TASK DETAILS.
Return the lines of the material below verbatim, from the line containing "Expand the 自由形式 4 tab menu arrow" through the line containing "(x=741, y=34)", both of those lines included.

DATASET RECORDS.
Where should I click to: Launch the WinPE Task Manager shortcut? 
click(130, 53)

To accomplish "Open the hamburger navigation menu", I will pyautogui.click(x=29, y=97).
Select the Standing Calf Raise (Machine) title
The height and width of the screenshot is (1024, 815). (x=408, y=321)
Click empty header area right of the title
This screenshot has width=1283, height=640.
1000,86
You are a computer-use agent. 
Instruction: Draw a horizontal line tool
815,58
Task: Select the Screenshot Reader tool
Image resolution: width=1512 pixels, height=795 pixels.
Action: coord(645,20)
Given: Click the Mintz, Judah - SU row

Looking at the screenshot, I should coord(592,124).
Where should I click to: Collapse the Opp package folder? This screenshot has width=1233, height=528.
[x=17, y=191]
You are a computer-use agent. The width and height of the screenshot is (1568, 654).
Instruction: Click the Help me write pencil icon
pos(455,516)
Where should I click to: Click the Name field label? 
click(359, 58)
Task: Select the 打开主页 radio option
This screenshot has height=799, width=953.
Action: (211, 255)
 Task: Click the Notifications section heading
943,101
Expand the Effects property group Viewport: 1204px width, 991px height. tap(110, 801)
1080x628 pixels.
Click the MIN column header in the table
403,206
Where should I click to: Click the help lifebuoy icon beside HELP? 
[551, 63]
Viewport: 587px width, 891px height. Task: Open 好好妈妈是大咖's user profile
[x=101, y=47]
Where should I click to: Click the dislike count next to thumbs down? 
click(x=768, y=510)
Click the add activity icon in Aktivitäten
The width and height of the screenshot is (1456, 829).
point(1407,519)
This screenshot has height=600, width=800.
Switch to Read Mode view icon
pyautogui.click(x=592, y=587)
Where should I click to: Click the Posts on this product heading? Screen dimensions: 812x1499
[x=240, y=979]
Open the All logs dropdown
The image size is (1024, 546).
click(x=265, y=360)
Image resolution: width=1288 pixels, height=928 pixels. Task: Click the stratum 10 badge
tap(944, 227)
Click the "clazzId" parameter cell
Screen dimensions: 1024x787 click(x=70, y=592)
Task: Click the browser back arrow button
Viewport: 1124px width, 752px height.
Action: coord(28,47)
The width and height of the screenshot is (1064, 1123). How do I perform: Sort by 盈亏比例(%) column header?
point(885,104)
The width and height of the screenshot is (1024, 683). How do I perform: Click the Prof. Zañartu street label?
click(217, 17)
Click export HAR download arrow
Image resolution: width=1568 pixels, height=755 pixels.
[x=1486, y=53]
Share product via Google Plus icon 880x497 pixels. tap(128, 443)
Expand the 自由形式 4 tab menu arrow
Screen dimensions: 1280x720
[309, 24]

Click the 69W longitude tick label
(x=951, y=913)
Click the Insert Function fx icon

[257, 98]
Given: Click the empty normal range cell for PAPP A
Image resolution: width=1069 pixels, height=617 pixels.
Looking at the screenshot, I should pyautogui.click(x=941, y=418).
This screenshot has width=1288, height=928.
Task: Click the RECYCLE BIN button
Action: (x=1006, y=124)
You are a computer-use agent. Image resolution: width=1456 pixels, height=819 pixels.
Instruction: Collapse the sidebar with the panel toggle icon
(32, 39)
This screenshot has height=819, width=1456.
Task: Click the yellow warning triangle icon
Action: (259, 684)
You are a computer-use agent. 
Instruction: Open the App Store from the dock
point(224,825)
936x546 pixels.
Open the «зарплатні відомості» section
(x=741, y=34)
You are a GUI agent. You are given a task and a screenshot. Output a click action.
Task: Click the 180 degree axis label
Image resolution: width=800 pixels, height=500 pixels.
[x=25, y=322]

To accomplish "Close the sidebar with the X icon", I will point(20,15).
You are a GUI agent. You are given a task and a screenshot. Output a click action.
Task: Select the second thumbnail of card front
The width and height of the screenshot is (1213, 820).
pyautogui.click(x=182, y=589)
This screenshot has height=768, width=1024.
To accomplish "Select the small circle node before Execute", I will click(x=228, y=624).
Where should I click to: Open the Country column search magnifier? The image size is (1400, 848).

COMPLETE ANSWER.
Expand the 自由形式 4 tab menu arrow
Screen dimensions: 1280x720
[309, 24]

Click the 69W longitude tick label
(x=951, y=913)
Click the Insert Function fx icon

[257, 98]
Given: Click the empty normal range cell for PAPP A
Image resolution: width=1069 pixels, height=617 pixels.
Looking at the screenshot, I should pyautogui.click(x=941, y=418).
This screenshot has width=1288, height=928.
Task: Click the RECYCLE BIN button
Action: (x=1006, y=124)
You are a computer-use agent. Image resolution: width=1456 pixels, height=819 pixels.
Instruction: Collapse the sidebar with the panel toggle icon
(32, 39)
This screenshot has height=819, width=1456.
Task: Click the yellow warning triangle icon
Action: (259, 684)
You are a computer-use agent. 
Instruction: Open the App Store from the dock
point(224,825)
936x546 pixels.
Open the «зарплатні відомості» section
(x=741, y=34)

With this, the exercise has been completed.